• Task goal: Copy exactly the stretch of data below from the line with "The image size is (1224, 790)." through the line with "Toggle SwapMemory legend", including both of those lines.

• Records supplied:
····················
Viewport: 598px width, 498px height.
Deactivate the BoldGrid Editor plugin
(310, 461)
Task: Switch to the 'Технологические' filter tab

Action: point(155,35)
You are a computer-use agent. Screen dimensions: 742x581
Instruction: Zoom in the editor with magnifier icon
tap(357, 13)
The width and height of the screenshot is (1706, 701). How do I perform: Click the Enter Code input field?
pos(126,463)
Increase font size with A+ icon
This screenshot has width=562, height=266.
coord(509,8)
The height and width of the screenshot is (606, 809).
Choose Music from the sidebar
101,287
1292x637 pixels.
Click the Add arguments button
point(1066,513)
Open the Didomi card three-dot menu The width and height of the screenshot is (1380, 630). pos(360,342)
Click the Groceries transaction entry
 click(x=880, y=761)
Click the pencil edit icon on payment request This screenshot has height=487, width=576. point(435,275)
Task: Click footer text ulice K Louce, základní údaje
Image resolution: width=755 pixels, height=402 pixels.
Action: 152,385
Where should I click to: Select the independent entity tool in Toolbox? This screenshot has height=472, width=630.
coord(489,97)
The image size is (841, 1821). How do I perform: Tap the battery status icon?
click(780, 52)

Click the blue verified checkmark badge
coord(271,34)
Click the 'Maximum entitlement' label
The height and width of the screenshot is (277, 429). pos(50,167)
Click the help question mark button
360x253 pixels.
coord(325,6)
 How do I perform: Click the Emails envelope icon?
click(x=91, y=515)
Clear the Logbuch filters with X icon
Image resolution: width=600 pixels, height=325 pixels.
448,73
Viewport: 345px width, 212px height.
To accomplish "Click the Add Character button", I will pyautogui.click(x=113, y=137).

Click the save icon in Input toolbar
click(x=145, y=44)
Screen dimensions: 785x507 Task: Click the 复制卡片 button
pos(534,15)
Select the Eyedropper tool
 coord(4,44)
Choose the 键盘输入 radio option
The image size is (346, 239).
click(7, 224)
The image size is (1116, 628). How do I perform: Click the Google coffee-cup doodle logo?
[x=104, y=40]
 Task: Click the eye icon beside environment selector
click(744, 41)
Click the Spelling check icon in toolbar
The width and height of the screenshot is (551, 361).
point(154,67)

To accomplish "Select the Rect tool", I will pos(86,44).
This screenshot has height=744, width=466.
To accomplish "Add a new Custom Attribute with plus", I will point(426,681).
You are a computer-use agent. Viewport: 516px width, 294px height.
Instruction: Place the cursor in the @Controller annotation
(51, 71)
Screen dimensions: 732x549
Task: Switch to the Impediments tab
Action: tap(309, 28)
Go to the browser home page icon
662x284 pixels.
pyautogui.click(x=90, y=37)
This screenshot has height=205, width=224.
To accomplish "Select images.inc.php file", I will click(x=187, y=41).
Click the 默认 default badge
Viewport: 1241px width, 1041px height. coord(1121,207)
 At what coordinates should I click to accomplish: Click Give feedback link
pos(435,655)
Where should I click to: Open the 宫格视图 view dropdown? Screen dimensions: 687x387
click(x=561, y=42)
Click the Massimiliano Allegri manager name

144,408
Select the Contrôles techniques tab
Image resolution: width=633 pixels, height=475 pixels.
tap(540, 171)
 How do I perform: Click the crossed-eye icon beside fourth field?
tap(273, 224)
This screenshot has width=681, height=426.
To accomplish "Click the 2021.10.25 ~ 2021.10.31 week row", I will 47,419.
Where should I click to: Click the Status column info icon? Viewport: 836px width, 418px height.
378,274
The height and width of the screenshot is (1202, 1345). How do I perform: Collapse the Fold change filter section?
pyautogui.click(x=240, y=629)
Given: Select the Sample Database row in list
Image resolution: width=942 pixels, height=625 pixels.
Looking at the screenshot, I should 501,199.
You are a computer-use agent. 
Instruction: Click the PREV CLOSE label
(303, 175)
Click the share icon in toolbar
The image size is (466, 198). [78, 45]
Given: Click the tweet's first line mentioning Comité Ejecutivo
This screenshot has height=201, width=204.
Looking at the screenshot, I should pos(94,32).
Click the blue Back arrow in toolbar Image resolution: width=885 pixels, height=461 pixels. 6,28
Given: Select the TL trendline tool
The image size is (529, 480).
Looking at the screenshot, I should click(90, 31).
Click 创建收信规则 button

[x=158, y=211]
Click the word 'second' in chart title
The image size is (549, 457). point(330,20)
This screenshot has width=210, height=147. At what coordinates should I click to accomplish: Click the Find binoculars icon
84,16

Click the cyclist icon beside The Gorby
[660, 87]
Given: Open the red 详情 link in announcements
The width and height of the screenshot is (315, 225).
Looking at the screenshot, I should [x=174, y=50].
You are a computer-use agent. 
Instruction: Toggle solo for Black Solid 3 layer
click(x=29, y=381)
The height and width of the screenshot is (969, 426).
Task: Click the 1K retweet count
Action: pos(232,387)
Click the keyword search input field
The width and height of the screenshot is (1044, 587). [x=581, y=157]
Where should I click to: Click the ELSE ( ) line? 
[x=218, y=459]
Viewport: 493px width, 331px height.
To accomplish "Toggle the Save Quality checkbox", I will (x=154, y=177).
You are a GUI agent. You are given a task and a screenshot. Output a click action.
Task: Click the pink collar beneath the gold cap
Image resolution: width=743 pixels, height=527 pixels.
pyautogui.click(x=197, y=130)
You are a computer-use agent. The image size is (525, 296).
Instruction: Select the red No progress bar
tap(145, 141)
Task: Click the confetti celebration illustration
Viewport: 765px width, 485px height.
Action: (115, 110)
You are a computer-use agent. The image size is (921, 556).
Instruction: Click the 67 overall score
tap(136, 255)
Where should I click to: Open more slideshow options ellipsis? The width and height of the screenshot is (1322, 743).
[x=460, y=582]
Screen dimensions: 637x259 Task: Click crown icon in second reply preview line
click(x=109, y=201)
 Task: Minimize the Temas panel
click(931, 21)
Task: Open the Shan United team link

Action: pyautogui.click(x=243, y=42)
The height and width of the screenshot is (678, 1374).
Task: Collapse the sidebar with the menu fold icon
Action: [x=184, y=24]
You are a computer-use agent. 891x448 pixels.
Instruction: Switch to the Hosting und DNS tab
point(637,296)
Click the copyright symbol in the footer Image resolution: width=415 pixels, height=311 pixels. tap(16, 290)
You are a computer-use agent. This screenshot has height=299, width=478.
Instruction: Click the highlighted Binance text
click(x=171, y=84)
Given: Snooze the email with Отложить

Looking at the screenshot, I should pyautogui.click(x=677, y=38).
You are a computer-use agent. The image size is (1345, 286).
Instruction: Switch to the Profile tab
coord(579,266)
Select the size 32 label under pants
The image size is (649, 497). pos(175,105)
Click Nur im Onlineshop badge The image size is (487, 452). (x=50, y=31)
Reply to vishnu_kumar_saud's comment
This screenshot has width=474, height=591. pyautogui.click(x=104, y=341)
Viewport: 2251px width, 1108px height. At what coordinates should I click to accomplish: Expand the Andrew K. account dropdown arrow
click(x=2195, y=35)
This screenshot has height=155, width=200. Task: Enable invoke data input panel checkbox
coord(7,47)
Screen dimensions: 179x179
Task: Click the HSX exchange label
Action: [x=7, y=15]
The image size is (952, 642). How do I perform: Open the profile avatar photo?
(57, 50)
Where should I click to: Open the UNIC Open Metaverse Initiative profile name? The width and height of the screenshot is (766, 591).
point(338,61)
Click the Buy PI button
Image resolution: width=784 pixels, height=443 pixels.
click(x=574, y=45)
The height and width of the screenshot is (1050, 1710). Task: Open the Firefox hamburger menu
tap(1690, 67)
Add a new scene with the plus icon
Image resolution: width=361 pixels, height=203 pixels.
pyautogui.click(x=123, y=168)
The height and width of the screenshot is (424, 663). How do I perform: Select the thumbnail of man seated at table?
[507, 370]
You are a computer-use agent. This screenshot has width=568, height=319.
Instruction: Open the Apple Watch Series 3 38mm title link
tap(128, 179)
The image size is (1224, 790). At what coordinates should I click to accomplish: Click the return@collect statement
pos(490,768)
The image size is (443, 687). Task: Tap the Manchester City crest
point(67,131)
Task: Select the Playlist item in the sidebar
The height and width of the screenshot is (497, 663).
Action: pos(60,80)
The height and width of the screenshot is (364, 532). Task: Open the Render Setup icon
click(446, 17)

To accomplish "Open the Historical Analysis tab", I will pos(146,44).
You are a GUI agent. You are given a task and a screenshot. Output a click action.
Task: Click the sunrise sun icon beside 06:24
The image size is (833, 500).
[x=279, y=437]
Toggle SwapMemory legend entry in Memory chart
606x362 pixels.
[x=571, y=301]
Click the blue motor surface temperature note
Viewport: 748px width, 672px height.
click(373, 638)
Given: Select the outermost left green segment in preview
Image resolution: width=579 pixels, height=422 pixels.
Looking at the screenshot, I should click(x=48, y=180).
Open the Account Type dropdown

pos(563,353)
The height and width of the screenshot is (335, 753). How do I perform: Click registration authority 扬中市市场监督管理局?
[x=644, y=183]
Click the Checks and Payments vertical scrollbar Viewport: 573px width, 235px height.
····················
• Answer for the task:
The image size is (1224, 790). At what coordinates should I click to accomplish: Click the return@collect statement
pos(490,768)
The image size is (443, 687). Task: Tap the Manchester City crest
point(67,131)
Task: Select the Playlist item in the sidebar
The height and width of the screenshot is (497, 663).
Action: pos(60,80)
The height and width of the screenshot is (364, 532). Task: Open the Render Setup icon
click(446, 17)

To accomplish "Open the Historical Analysis tab", I will pos(146,44).
You are a GUI agent. You are given a task and a screenshot. Output a click action.
Task: Click the sunrise sun icon beside 06:24
The image size is (833, 500).
[x=279, y=437]
Toggle SwapMemory legend entry in Memory chart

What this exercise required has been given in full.